[[ Data for this exercise, beginning ]]
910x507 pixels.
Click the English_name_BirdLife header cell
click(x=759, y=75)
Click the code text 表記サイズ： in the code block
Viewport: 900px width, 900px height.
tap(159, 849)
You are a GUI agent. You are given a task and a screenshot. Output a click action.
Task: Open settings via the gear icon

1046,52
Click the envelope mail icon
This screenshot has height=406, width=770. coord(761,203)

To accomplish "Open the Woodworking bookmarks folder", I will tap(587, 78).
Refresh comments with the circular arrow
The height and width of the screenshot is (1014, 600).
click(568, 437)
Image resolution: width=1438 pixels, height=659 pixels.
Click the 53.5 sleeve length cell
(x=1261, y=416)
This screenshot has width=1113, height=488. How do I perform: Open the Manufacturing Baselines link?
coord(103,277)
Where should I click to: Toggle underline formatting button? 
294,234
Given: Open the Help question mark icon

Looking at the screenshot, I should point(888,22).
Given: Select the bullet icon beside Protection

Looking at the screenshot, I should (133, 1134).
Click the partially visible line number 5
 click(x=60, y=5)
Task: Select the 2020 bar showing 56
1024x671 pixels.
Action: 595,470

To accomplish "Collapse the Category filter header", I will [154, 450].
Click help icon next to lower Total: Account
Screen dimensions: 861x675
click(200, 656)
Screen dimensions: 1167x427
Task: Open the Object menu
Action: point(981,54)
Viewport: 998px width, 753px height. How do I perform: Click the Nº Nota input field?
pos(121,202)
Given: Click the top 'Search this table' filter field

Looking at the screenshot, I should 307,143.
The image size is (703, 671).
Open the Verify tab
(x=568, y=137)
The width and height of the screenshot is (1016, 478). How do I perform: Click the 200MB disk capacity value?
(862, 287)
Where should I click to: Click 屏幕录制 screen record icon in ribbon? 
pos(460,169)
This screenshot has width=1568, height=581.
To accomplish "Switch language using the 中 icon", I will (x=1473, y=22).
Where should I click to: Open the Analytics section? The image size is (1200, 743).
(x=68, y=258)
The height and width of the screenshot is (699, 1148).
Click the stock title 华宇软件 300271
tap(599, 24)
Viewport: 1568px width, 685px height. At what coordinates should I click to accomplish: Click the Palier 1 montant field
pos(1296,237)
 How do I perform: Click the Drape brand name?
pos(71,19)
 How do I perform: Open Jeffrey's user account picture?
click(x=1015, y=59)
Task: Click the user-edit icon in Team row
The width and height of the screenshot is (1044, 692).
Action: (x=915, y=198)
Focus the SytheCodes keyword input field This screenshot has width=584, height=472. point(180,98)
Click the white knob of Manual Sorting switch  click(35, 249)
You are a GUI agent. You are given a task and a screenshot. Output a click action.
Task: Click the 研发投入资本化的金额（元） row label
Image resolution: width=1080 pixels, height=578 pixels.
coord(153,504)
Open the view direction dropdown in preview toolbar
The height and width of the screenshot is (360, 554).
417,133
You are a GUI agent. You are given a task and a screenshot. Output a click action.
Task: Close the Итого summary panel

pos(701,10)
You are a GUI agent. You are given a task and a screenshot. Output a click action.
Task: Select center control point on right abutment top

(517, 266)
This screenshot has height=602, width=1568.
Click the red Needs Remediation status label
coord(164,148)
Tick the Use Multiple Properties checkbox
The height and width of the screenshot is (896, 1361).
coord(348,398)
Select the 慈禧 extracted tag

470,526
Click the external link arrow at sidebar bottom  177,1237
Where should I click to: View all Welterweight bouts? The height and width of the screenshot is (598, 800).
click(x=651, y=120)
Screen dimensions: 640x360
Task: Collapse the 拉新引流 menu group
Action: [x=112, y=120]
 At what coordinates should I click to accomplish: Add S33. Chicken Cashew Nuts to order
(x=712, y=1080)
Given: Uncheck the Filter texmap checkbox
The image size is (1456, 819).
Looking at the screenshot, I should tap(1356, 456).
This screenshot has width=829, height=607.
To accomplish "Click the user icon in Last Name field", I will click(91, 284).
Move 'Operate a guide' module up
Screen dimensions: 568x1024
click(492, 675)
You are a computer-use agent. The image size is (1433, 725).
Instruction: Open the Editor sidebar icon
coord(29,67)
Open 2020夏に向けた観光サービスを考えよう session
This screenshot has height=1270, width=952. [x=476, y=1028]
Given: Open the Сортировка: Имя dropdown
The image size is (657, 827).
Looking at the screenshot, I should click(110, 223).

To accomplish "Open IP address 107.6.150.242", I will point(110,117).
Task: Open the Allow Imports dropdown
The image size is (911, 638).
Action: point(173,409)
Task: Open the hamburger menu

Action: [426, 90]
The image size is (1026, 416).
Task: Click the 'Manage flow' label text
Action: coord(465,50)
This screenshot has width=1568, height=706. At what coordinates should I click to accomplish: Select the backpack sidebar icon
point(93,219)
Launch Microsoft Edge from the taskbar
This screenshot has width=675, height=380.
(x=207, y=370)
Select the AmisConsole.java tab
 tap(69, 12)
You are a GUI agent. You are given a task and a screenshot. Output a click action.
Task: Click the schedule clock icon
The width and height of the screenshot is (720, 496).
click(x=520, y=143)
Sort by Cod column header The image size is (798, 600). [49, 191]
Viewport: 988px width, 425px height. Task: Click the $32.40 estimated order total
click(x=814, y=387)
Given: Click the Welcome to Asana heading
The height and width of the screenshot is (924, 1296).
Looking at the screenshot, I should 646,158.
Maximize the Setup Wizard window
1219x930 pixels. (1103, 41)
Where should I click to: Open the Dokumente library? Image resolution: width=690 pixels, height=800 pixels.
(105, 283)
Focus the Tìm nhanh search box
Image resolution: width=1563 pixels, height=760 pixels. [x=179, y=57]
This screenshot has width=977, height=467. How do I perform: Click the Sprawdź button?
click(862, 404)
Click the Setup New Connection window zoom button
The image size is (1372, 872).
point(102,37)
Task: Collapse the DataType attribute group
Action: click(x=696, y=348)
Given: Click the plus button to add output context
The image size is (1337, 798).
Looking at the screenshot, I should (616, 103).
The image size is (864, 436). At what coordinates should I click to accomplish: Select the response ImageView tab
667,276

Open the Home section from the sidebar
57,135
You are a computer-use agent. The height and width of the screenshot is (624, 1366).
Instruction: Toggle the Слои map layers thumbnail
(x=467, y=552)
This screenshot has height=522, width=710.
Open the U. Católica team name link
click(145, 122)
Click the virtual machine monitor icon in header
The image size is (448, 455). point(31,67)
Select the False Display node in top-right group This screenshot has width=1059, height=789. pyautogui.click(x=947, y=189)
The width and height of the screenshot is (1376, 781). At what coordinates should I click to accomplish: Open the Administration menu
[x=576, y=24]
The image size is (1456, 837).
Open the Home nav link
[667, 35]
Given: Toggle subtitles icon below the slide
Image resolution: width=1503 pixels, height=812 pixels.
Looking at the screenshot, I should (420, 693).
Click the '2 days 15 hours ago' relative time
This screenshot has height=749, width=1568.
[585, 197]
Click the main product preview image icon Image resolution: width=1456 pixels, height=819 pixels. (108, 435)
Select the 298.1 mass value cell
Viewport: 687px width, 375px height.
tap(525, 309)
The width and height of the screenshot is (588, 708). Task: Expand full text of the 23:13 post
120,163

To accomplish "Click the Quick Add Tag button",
[[ Data for this exercise, end ]]
Problem details:
All that belongs in the answer is the lines from the start of the entries above through the line containing "Refresh comments with the circular arrow", each given exactly.

Expected answer:
910x507 pixels.
Click the English_name_BirdLife header cell
click(x=759, y=75)
Click the code text 表記サイズ： in the code block
Viewport: 900px width, 900px height.
tap(159, 849)
You are a GUI agent. You are given a task and a screenshot. Output a click action.
Task: Open settings via the gear icon

1046,52
Click the envelope mail icon
This screenshot has height=406, width=770. coord(761,203)

To accomplish "Open the Woodworking bookmarks folder", I will tap(587, 78).
Refresh comments with the circular arrow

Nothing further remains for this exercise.